Written problem A:
Answer these questions using the Daniel Goldhaber biography below.
(i) At which university did Goldhaber complete the Visual and Environmental Studies film program?
(ii) Which actor starred in CAM?
(iii) The film How to Blow Up a Pipeline is based on a book by which author?
Written problem B: Using the Daniel Goldhaber biography below, explain in one to three sentences how, according to The New York Times, CAM departed from a usual thriller convention.
Written problem C: In the Daniel Goldhaber biography below, write out the passage that starts at the words "Daniel Goldhaber is" and stops after the words "Extreme Ice Survey.".

Source text:
────────────────────
Daniel Goldhaber is an American  director, screenwriter, and  producer. In 2018, he directed CAM, a psychological horror film set in the world of webcam pornography. In 2022, he co-wrote, directed, and produced the thriller film How to Blow Up a Pipeline, based on the book of the same name by Andreas Malm.

Career

Goldhaber attended Harvard University where he completed the Visual and Environmental Studies film program. While still an undergraduate, he wrote, produced, and directed the 2013 short film Bad Kid, which was selected as a short film of the month by Cinephilia and Beyond. He also worked as an assistant editor on Chasing Ice, the Academy Award-nominated documentary about the Extreme Ice Survey.

Goldhaber's first feature was the 2018 horror film CAM, a Netflix original movie produced by Blumhouse Productions, starring Madeline Brewer. The Guardian called it "an excellent exploration of personas and projection online," and The New York Times said it "upend[ed] the typical thriller trope of the sex worker as helpless victim"
────────────────────
(Word and element locating data)
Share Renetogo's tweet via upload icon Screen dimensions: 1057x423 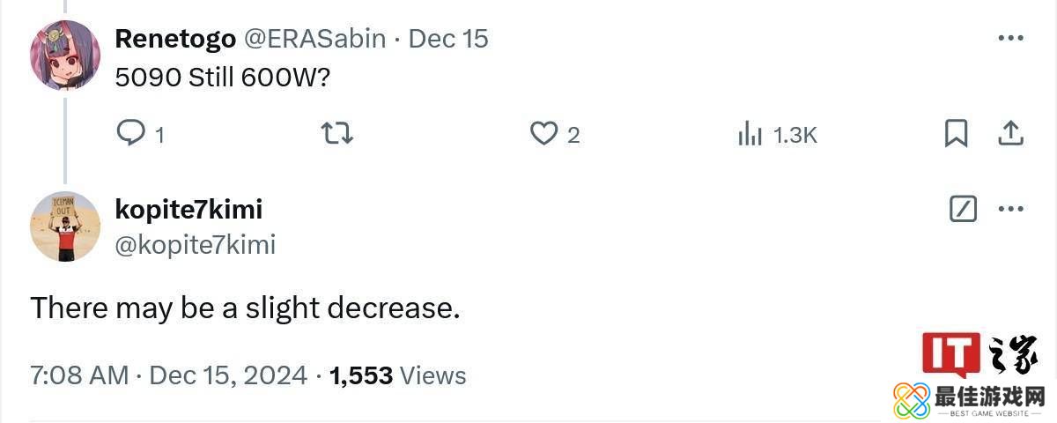[1010, 134]
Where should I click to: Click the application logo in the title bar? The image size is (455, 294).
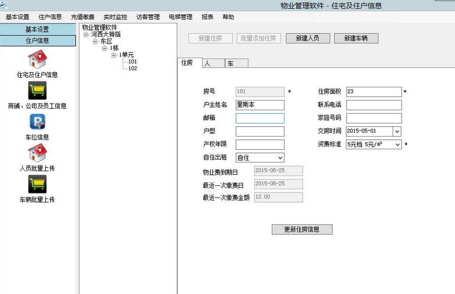5,5
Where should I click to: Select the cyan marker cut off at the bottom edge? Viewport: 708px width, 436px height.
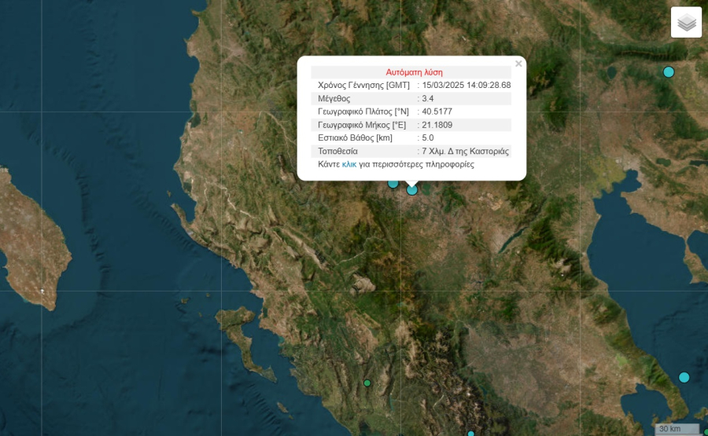[x=470, y=433]
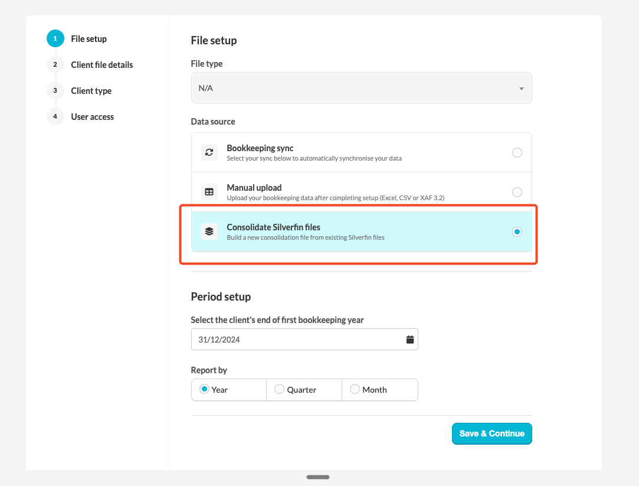Image resolution: width=639 pixels, height=486 pixels.
Task: Select the Manual upload radio button
Action: point(517,192)
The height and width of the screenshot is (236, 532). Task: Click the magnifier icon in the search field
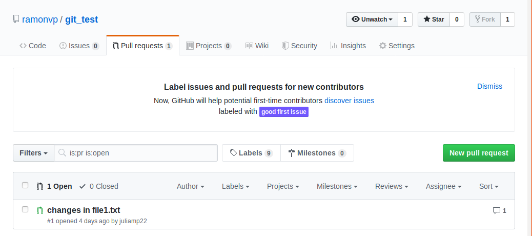62,153

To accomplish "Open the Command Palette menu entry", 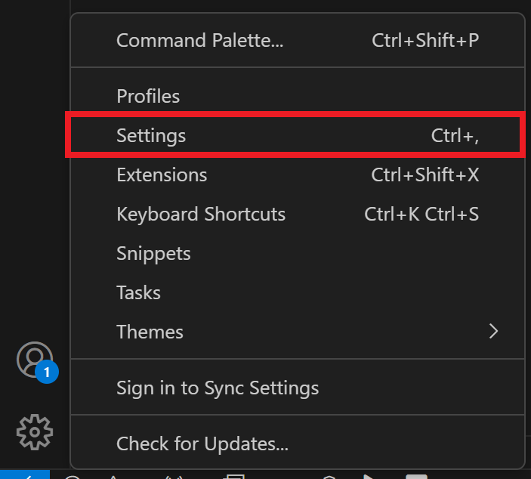I will pyautogui.click(x=199, y=40).

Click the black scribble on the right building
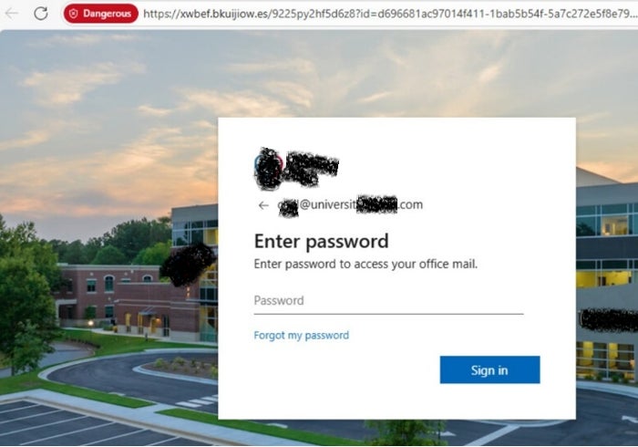609,320
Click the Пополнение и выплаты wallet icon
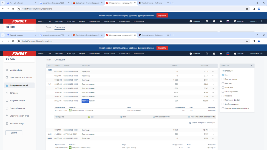Screen dimensions: 267x150 click(x=7, y=77)
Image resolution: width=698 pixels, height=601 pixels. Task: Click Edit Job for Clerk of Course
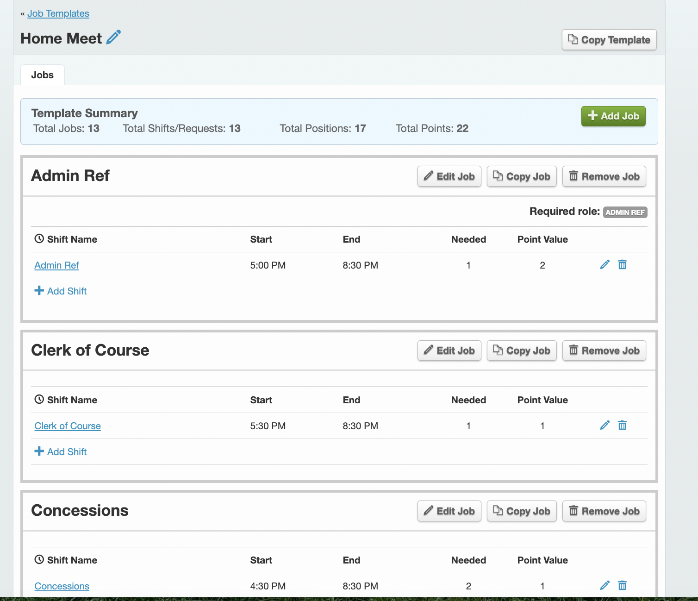(x=449, y=351)
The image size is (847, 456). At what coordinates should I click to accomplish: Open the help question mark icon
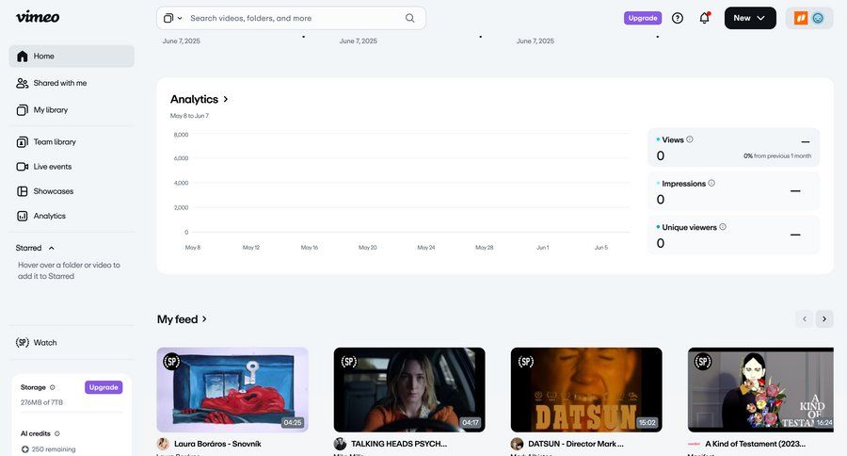pyautogui.click(x=678, y=18)
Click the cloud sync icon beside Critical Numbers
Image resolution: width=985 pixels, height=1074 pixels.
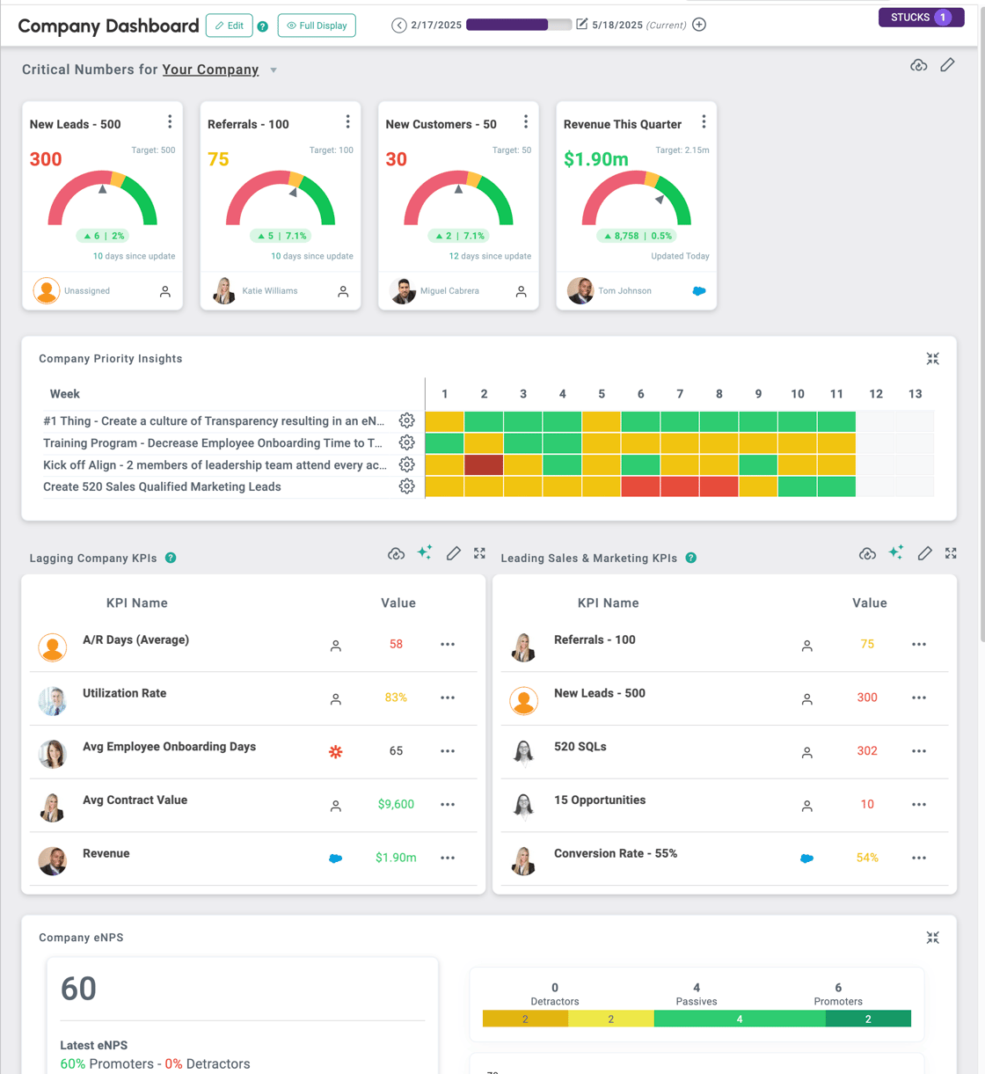918,66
────────────────────
Correct result A:
(i) Harvard University
(ii) Madeline Brewer
(iii) Andreas Malm

Correct result B: The New York Times said CAM upended the typical thriller trope that treats the sex worker as a helpless victim.

Correct result C:
Daniel Goldhaber is an American  director, screenwriter, and  producer. In 2018, he directed CAM, a psychological horror film set in the world of webcam pornography. In 2022, he co-wrote, directed, and produced the thriller film How to Blow Up a Pipeline, based on the book of the same name by Andreas Malm.

Career

Goldhaber attended Harvard University where he completed the Visual and Environmental Studies film program. While still an undergraduate, he wrote, produced, and directed the 2013 short film Bad Kid, which was selected as a short film of the month by Cinephilia and Beyond. He also worked as an assistant editor on Chasing Ice, the Academy Award-nominated documentary about the Extreme Ice Survey.